Anthropology, Department of
Document Type
Article
Date of this Version
2008
Citation
In TIME IN ARCHAEOLOGY: TIME PERSPECTIVISM REVISITED, edited by Simon Holdaway and LuAnn Wandsnider. Salt Lake City: University of Utah Press, 2008.
Abstract
Lifeway reconstruction is listed as one of the objectives of "World Prehistory," the ubiquitous course taught in universities and colleges the world over (e.g., Fagan 1995:8). It complements well the other subdisciplines of anthropology, at least for beginning anthropology students, offering them a familiar approach to foreign material: if cultural anthropologists study the behavior of present-day (or at least near-to-present-day) peoples, then archaeologists may be expected to deal with peoples' behavior from the past. Certainly, some archaeologists study the past aided by textual records, and some cultural anthropologists are interested in past historical experience. But this overlap only enhances the perceived integration of approaches. The clear message is that archaeology is about doing the ethnography of the past.
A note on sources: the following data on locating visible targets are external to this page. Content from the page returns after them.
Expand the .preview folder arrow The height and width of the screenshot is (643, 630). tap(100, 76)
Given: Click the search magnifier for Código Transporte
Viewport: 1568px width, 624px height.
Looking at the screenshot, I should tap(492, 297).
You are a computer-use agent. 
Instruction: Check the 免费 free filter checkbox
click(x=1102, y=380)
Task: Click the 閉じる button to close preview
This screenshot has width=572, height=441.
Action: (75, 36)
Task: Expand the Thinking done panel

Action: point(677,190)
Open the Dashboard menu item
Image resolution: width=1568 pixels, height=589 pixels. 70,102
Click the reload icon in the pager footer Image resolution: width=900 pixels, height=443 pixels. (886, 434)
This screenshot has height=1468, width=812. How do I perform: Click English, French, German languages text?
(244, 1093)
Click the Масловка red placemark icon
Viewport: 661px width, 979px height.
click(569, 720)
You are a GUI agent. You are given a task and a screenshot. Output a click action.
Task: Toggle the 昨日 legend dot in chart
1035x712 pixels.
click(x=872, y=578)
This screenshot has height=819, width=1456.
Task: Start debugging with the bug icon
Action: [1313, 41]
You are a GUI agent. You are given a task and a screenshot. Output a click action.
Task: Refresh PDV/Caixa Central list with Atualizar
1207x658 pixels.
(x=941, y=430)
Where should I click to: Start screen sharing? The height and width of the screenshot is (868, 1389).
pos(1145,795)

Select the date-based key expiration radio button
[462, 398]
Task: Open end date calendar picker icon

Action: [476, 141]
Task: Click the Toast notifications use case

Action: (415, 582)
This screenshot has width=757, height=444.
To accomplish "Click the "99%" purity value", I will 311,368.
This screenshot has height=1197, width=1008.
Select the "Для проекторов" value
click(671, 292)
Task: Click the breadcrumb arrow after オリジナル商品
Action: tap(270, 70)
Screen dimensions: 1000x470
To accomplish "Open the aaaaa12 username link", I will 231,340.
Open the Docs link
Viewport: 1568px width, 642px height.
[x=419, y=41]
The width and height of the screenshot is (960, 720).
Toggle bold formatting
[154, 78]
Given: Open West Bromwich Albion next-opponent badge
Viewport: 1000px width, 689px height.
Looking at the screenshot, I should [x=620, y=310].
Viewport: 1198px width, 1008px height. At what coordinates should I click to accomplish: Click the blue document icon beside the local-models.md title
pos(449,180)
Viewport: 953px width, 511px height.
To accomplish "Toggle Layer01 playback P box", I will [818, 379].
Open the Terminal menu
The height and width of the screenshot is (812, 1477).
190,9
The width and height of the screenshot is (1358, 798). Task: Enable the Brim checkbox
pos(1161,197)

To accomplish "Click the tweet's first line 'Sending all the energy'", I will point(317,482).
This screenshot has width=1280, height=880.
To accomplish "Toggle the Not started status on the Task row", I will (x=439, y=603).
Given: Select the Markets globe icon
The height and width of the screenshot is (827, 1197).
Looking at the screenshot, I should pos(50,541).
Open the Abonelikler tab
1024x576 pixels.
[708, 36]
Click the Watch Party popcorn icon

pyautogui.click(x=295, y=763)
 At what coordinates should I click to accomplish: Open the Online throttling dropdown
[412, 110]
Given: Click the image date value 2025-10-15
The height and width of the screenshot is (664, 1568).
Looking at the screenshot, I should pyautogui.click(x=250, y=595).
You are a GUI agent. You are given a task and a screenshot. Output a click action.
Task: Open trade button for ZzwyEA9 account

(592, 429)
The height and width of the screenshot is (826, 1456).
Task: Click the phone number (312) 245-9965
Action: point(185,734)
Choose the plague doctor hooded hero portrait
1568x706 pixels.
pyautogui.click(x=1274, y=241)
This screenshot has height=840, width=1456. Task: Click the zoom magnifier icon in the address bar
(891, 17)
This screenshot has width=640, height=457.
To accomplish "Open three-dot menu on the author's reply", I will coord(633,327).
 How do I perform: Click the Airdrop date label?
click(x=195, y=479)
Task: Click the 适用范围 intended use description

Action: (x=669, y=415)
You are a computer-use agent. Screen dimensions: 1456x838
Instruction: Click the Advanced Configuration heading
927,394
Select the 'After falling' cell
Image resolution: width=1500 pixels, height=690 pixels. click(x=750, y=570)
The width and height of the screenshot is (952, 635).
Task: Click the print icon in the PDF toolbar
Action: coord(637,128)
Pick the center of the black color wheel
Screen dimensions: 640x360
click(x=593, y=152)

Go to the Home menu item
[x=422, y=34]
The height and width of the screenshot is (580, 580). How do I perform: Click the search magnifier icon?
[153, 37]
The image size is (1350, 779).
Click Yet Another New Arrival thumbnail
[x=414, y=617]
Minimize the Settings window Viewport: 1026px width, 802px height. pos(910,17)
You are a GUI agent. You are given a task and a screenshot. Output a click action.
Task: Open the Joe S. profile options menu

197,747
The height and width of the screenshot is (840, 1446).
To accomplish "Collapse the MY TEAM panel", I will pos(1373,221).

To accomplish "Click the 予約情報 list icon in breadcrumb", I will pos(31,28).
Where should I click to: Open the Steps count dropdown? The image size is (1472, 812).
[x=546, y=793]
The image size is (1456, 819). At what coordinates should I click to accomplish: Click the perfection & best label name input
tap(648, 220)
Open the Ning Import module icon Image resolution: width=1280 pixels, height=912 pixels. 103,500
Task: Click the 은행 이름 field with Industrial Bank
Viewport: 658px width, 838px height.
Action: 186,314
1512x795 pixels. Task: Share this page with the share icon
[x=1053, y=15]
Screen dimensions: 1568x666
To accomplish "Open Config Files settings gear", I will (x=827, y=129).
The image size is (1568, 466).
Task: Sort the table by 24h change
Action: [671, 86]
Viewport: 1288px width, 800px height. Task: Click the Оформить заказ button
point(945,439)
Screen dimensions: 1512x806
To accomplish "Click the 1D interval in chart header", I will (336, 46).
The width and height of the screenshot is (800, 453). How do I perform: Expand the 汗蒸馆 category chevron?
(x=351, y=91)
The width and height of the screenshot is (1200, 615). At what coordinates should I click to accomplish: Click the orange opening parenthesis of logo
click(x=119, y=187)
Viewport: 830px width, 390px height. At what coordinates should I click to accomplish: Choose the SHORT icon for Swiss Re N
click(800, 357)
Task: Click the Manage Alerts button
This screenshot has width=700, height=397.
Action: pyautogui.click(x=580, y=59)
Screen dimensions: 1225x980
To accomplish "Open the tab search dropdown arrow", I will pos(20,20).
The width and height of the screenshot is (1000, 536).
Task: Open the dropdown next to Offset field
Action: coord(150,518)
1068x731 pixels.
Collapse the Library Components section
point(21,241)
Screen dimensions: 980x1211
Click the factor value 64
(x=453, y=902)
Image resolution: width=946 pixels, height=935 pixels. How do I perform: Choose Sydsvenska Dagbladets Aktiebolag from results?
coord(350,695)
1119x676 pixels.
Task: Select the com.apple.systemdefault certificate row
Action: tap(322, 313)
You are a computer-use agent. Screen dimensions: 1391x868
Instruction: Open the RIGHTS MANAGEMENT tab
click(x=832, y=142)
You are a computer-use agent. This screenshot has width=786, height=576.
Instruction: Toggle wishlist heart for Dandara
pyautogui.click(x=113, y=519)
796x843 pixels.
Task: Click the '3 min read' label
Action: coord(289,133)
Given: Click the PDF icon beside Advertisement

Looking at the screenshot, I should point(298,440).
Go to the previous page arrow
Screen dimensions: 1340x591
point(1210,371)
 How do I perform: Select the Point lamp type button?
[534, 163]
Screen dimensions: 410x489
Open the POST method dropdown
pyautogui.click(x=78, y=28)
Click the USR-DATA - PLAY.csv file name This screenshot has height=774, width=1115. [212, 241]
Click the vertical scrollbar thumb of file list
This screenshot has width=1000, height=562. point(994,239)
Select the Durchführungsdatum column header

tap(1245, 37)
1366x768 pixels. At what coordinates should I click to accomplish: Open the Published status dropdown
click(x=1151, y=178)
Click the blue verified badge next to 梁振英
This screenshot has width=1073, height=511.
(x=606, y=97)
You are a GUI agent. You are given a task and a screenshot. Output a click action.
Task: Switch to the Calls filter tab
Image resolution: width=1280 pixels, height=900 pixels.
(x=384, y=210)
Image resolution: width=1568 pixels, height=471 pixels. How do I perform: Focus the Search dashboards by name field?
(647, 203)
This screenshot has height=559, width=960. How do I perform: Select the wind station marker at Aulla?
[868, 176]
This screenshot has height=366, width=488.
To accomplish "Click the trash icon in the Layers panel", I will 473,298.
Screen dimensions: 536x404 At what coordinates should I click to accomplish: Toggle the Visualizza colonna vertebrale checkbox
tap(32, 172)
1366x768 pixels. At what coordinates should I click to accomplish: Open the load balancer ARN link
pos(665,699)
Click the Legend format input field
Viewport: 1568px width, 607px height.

The problem is that our cultural anthropology colleagues have changed the way they do ethnography. The postmodernist critique has laid bare the fictive nature of the objective anthropological experience. Ethnographies tell a story from a particular point of view that is only one of a range of understandings of why things happen. What, then, is the status of the archaeologists' lifeways reconstruction? To some, particularly the more radical members of the postprocessual archaeology of the 1980s, all archaeological reconstruction was seen as theory dependent and therefore subjective. Lifeway reconstruction, therefore, was held to reflect as much about the society from whence the archaeologist originated as it reflected a reality experienced by people in the past. And from the late twentieth century, the indigenous voice can be added. No longer do archaeologists have a monopoly on explaining what went on in the past. There are competing views and multiple lifeway reconstructions. As archaeologists, we are being openly challenged to defend the veracity of our reconstructions (e.g., Bender 2002).